The speed-dating event ended up being the highlight of the entire episode though. It seems like there were hardly any other women there, as if they billed it as, like, Housewives Speed Dating event. Why would anyone want to date one of these women? Carole shows up to the party and tells Rori (of course her name is Rori with an “i”) that two of her friends came to watch because they’re in relationships and four of her friends are there to participate because, “They’re in various states of …” At this point Carole took a long pause and it was a bit like Real Housewives Mad Libs. “Various states of decline.” “Various states of confusion.” “Various states of perimenopause.” “Various states of undress.” I mean, I could go on for the next week.
The one who really showed up to speed dating was Ramona. Watching Ramona flirt is like watching one of those 1950s filmstrips about fast girls who might end up in a home run by nuns if they don’t clean up their acts. It’s like an abnormal mimicry of everything that she shouldn’t be doing, but she’s doing it anyway. She sets her focus on this guy Brian who is wearing a red scarf and is apparently a successful lawyer. Other than one guy who was 44 with curly gray hair who thought Ramona was also in her 40s (which won him a kiss on the lips), Brian was the hottest guy there. Ramona is not stupid. She goes right for the best room on vacation and she goes right for the hottest guy at speed dating.
Turns out that Brian and Bethenny had been on a sort of lunch date a few years previously. While Ramona and Brian hit it off both before the event and on their “date,” he confesses to Bethenny that the only reason he showed up was because he thought she might be there and he wanted to see her again. Also Rori had Carole come to this event to meet Brian because Rori thought they would really hit it off. I mean, is Brian the only eligible, attractive, successful heterosexual in Manhattan who is over the age of 40? Why are all of these girls clamoring for the same man?
After the event, Brian is talking to Bethenny again to try to seal that deal (even though Bethenny said she’s not interested). Ramona comes over with a drink for him and is like, “You bought me a drink so I bought you one in return. Cheers,” and then she walks away. That is fucking baller. That is the gutsiest, sexiest, craziest move that I have ever seen a woman perpetrate in pursuit of a man and that alone makes me want to propose to Ramona Singer.

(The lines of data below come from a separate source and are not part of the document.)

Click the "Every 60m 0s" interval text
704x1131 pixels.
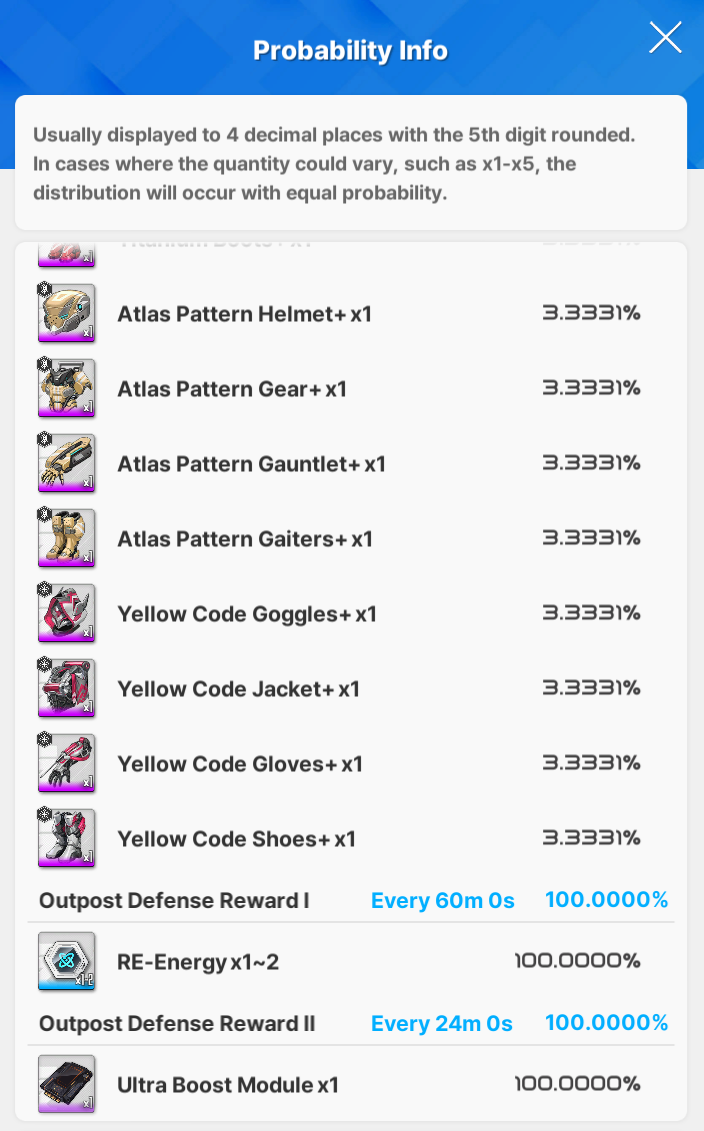pos(442,901)
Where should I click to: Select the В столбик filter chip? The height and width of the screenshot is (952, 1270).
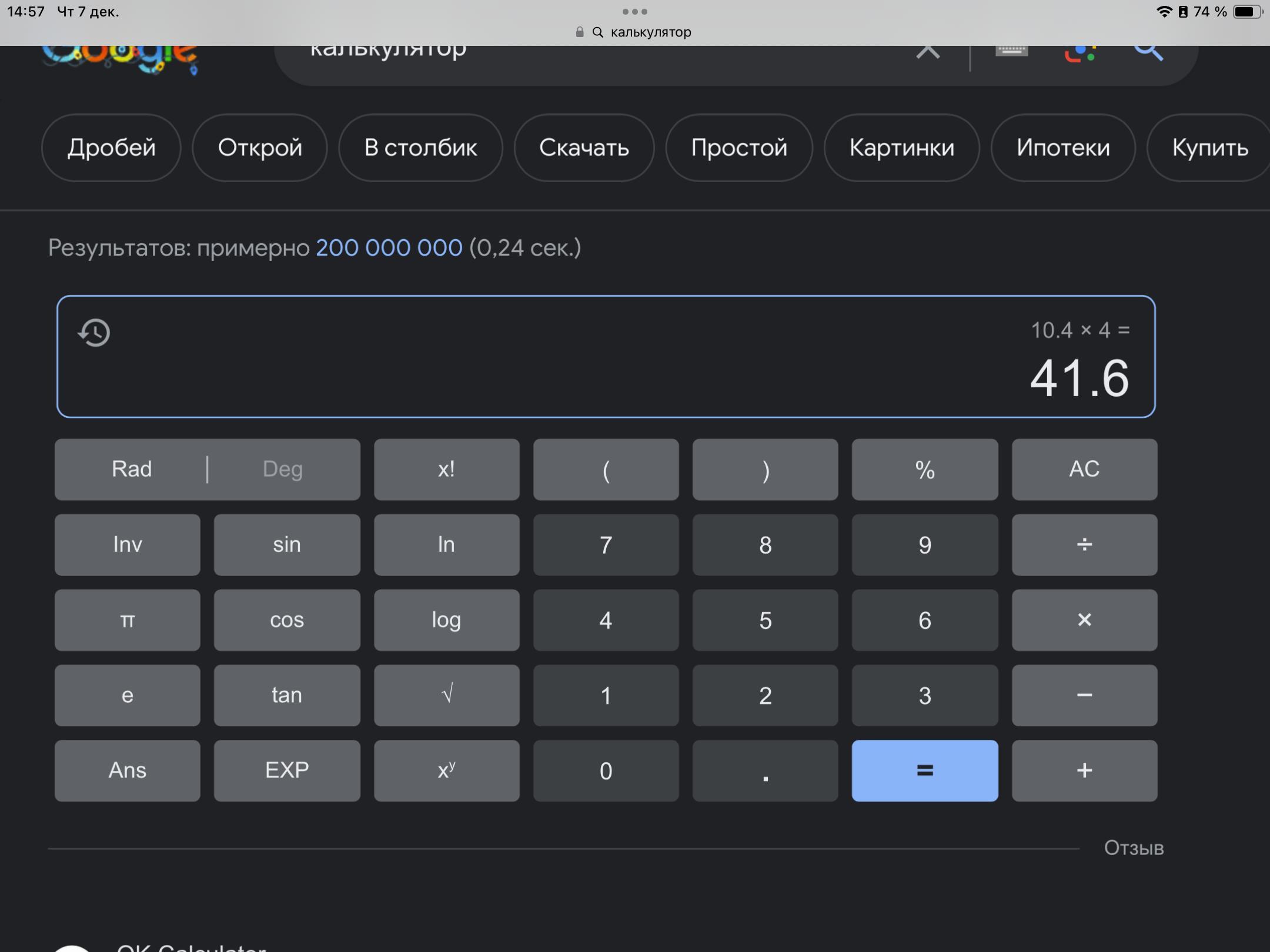point(420,148)
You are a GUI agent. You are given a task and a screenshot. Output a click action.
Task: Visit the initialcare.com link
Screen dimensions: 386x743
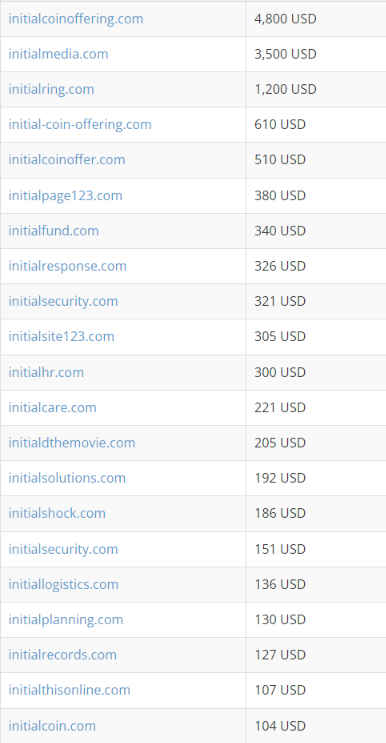(x=52, y=408)
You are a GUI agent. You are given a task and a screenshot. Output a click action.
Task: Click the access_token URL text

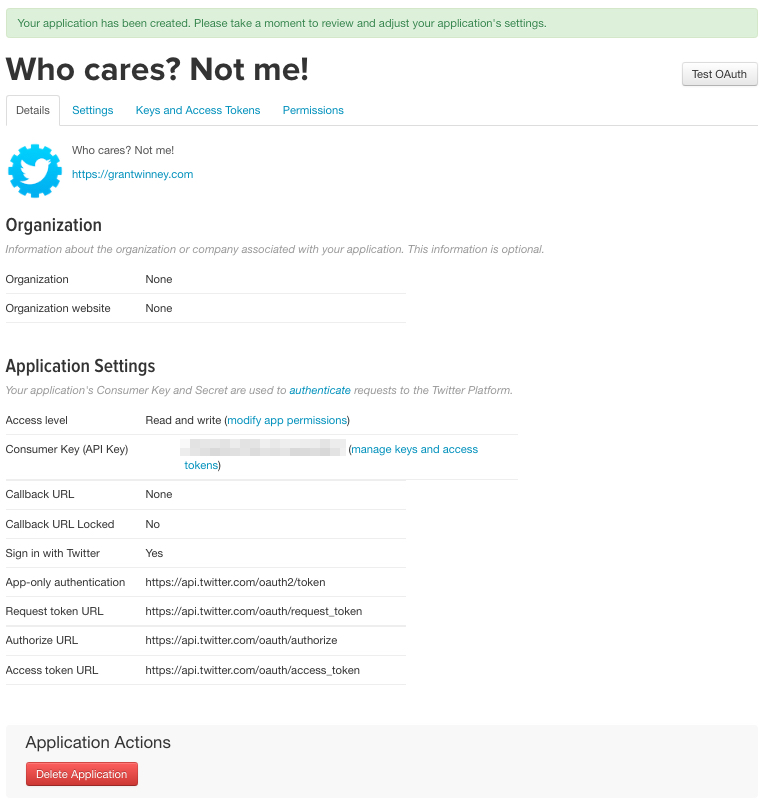(253, 670)
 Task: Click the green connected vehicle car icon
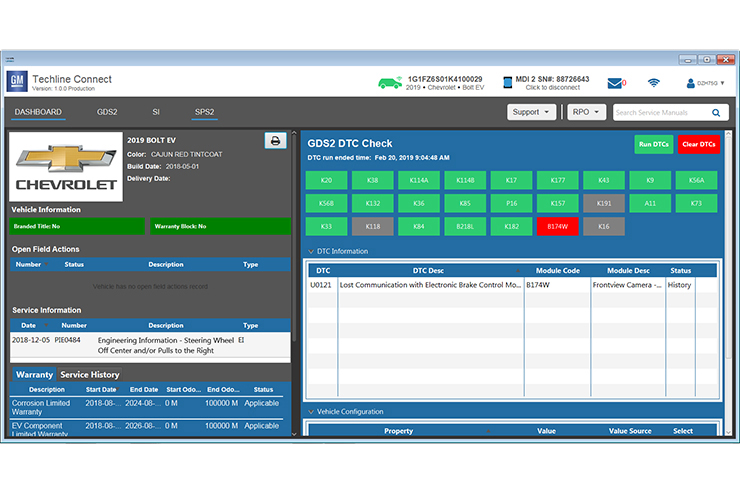point(390,83)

All of the women have found suitable, attractive men and Sonja is over in a corner cuddling up to some schmo named Morty who has a stain on his shirt and she’s like “Ah, he’s good enough.” Then she starts talking to him about spanking and this perv tells her that he’s going to tie her up and spank the hell out of her so that she has red hand marks on her ass the next day. Sonja picked up her drink and swallowed it in one gulp, shouted “check please!” to the waiter, and immediately walked out of the room with her boa trailing on the ground behind her. Well, that didn’t exactly happen, but in my mind it did.
The other best part of speed dating is that Tinsley invited all of the women to Colombia. She tells them that it’s totally safe and that she’s been down there like ten times. She was even a bridesmaid for a friend’s wedding down there. What she doesn’t mention is that wedding was Lauren Santo Domingo’s and that Lauren is a former editor at Vogue and she married a Colombian billionaire. Yeah, I would be spending a lot of time up in Colombia if those were my friends too. More importantly this means that the Boat Ride from Hell can only be a few episodes away and I have never been more excited about anything in my life and that includes the prospect of Madonna one day doing a Vegas residency.
This big trip announcement happened at the speed dating and Rori called up a friend of hers after she heard the news. “Why aren’t you here?” she asked leaving a voicemail. “They’re all here and I have some major news for you. I know where the trip is going to be. It’s going to be …” but before she could finish her sentence she heard on the other line, “Jill Zarin’s mailbox is full.”